One wrinkle, of course, is that collegiate esports teams, like other sporting teams, have to recruit based on skill. More so because everyone in the esports world — be it players, teams, coaches, game publishers, and tournament organizers — are in many ways still struggling to prove that esports are a legitimate and serious form of competition. The number one goal for collegiate esports teams is to compete and win, and that means recruiting the best players, which usually means male players. Rodriguez, the RMU student, will not be playing in the upcoming uLoL tournament because only one team per school is allowed to enter, and she is on the varsity reserve team.

“Diversity is important to me, but it’s not my number one concern,” Melcher said. “I hire coaches, and I want them to get the best team they can, and I want them to do that because we want to have a successful team.”

This is where Title IX comes in. The law has played a crucial role in fostering gender equality in varsity sports, and could help improve retention of women in esports by mandating spaces for female players to develop. Since the law passed in 1972, the number of women participating in traditional collegiate sports has grown by more than 600 percent at last count. And the gains at the college level have worked to push forward professional women’s sports.

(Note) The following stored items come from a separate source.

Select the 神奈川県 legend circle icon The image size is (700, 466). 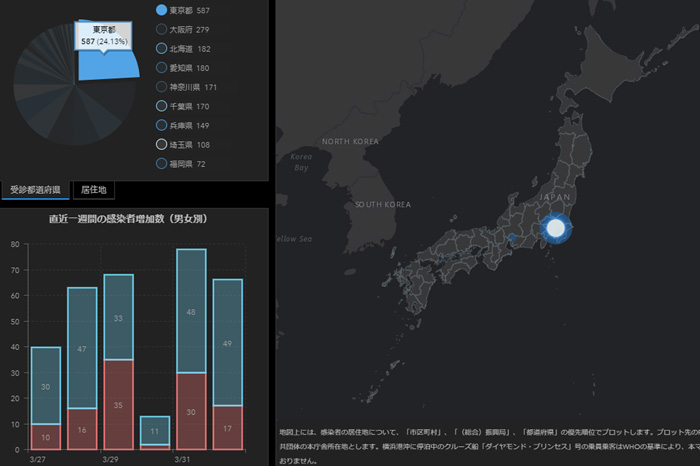tap(162, 87)
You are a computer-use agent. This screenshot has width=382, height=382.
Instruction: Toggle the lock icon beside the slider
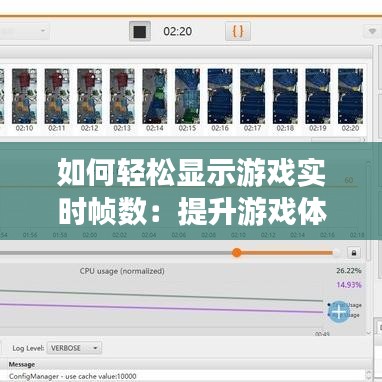(354, 253)
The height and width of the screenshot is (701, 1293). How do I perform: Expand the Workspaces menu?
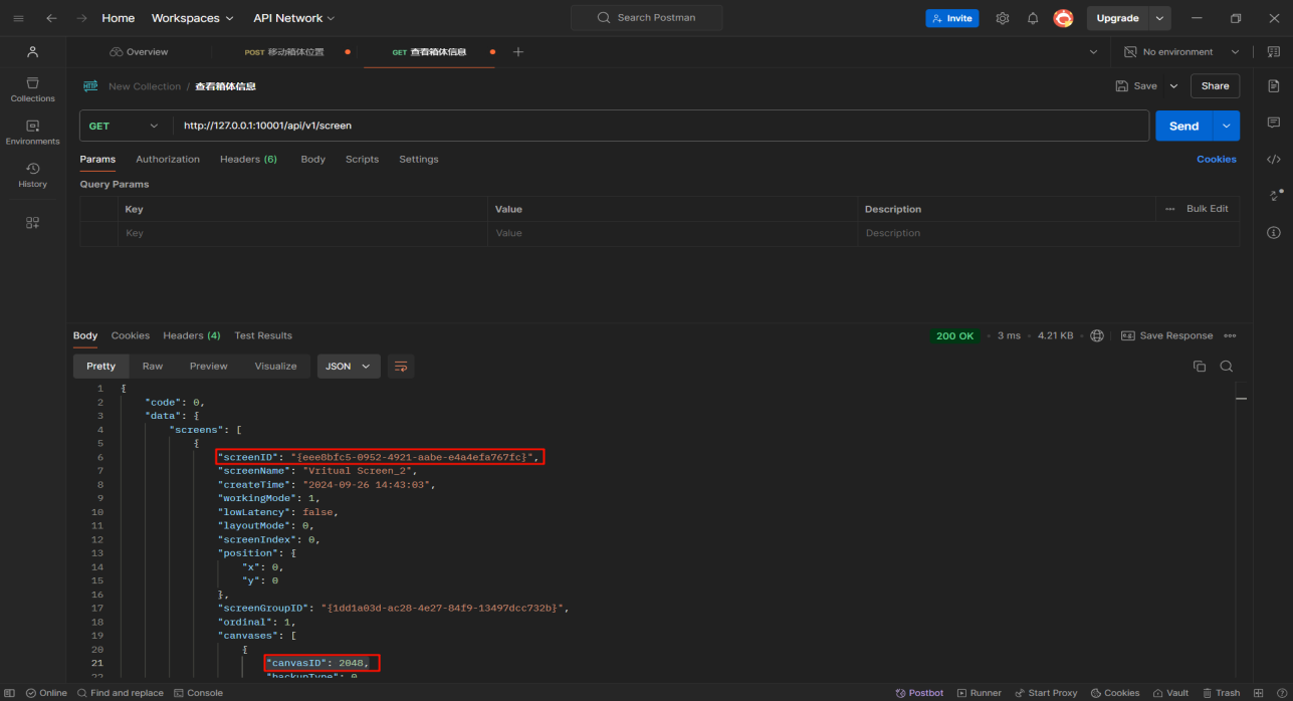tap(192, 18)
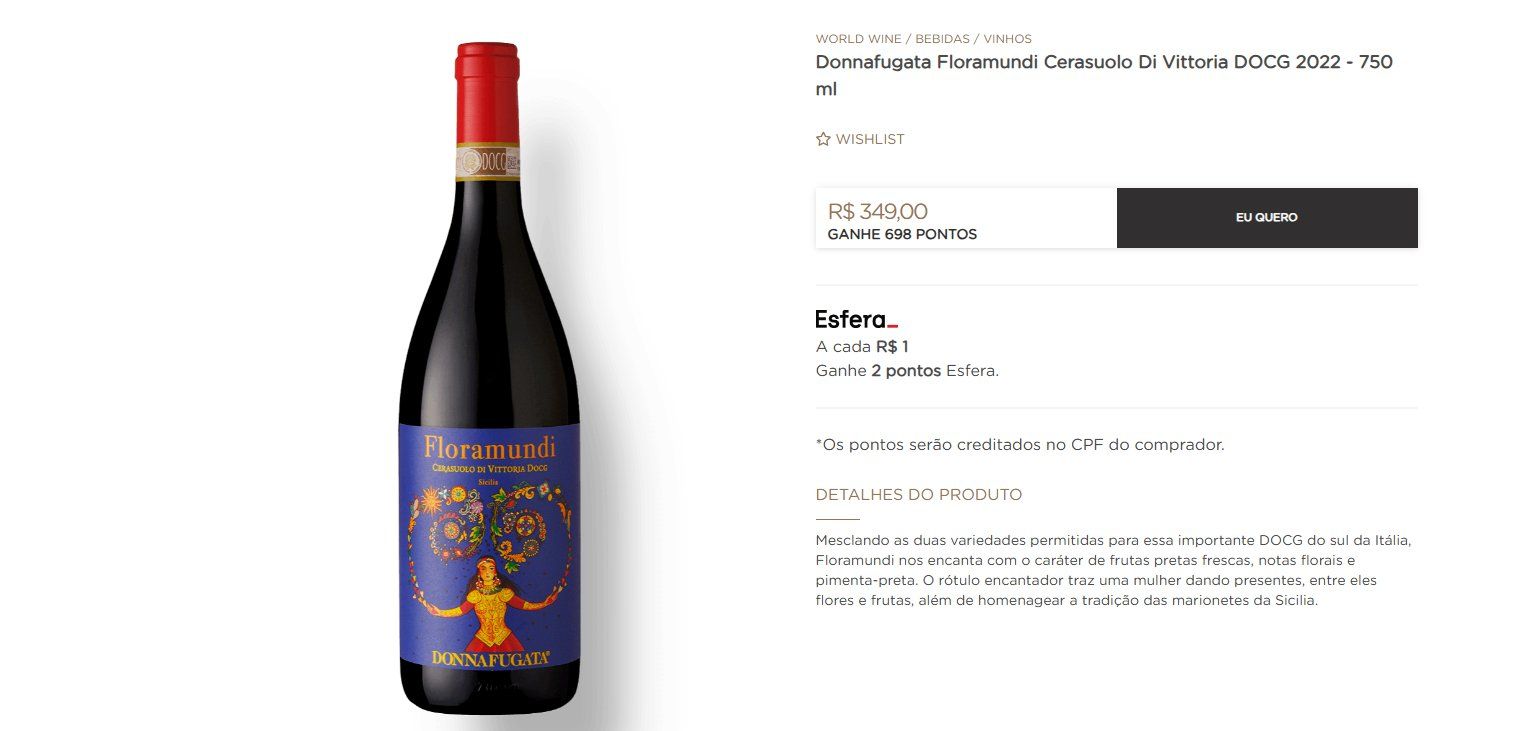This screenshot has width=1530, height=731.
Task: Click the R$ 349,00 price
Action: 877,211
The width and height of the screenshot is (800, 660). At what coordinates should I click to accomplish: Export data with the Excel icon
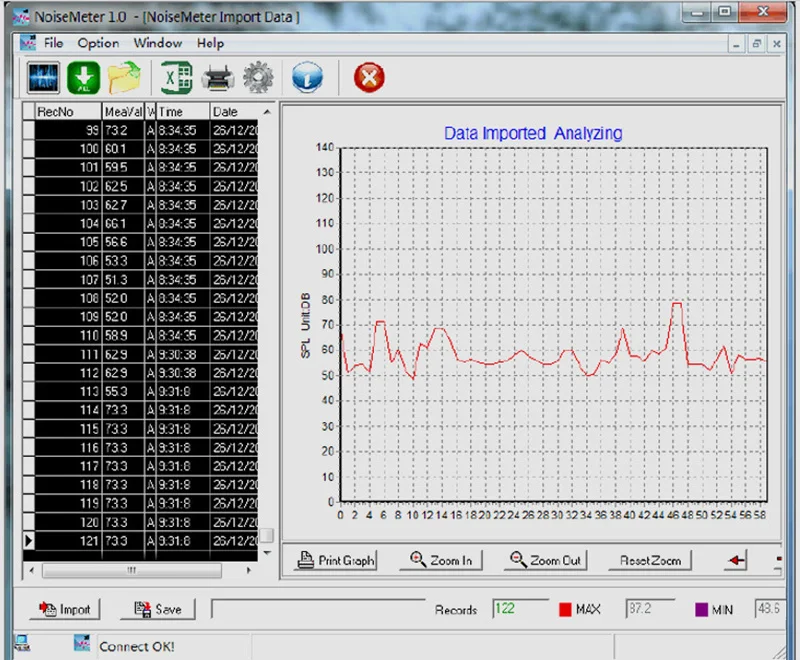tap(177, 77)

Victoria L. Jackson, a sports historian at Arizona State University specializing in college sports and women, argues that university esports programs should get on board with Title IX sooner rather than later.

“Esports is incredibly popular, and has the potential to become a scholarship-granting and revenue-generating enterprise,” Jackson said. “[Universities should] consider this question: Do you want to become a leader and develop inclusive policies for other institutions to emulate, or do you want to fall behind others possessing the foresight you lacked?”

It’s everyone’s hope that the growth of collegiate esports will eventually trickle down to high schools, creating what Melcher calls an “eight- to ten-year pipeline” for young esports players to grow and develop their skills in a regulated environment where they’re less likely to be harassed. “I think that is what will really allow the blossoming of the female esports athlete,” Melcher said.

Several campus gaming clubs around the country now actively work with high school gaming groups. Crimson Gaming at the University of Utah, for example, runs a regular “Girls’ Gaming Night” that brings together high school girls, college women, and professional women in tech to play games. Last fall, UCI announced an all-female esports summer camp opening later this year to local high school students.

“As an eighth-grade girl who likes to play League of Legends, imagine coming into your freshman year with this safety net already in place,” Melcher said, “where you can be guided by a coach in an organized program that will teach you not just how to grow professionally but also personally: how to communicate with your teammates in a positive way, how to react to negative attention, and, perhaps best of all, how to show that it’s OK to be a female player and beat male players without fear of retribution.”

Laura Parker is a freelance writer based in New York.